#### RECORDS SHOWN ####

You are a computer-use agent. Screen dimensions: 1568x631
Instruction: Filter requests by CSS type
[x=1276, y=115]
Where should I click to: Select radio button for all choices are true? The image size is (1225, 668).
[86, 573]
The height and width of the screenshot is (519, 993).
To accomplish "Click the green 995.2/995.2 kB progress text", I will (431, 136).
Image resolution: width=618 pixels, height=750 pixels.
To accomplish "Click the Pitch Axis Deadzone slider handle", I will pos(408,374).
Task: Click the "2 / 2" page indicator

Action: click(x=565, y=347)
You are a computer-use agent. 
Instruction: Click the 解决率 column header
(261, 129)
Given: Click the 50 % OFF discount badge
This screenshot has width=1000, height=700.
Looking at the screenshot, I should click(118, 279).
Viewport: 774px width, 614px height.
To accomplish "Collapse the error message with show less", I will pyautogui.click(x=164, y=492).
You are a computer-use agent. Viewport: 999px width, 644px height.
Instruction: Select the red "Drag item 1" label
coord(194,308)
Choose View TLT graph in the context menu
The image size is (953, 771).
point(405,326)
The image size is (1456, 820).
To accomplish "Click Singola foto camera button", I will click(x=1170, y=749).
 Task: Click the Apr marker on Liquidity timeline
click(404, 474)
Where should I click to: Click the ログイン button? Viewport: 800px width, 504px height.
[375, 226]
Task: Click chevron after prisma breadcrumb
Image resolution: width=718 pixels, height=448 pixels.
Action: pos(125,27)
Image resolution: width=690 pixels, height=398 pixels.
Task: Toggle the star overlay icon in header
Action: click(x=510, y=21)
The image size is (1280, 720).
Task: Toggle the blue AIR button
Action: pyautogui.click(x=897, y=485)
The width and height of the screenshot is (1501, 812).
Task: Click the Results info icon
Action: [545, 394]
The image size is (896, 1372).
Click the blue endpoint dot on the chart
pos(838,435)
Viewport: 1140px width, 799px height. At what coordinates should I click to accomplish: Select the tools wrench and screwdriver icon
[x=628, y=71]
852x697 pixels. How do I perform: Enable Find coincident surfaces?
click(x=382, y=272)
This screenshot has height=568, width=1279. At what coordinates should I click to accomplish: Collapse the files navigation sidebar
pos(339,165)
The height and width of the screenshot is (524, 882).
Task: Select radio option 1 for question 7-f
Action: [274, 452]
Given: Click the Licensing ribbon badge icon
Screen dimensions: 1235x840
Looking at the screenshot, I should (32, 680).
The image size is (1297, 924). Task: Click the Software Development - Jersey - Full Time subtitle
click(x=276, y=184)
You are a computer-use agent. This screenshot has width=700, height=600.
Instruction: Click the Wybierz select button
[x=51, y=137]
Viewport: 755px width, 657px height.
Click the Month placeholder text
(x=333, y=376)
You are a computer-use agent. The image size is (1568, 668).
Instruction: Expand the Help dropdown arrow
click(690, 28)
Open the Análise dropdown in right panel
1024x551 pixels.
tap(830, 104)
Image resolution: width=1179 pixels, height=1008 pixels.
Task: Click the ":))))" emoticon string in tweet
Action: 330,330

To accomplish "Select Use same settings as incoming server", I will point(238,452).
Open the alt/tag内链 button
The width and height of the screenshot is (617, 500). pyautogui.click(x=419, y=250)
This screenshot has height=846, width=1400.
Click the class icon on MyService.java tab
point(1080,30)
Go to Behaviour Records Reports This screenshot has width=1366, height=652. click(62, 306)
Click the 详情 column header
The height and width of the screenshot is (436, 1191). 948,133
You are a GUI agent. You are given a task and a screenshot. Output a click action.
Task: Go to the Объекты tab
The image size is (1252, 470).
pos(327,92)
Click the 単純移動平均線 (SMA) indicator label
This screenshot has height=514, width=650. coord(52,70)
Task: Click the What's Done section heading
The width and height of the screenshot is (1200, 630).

####

ASSIGNMENT: Only lines with the word "badge" are needed. Copy them from the preceding records.

ANSWER FOR THE TASK:
Given: Click the 50 % OFF discount badge
Given: Click the Licensing ribbon badge icon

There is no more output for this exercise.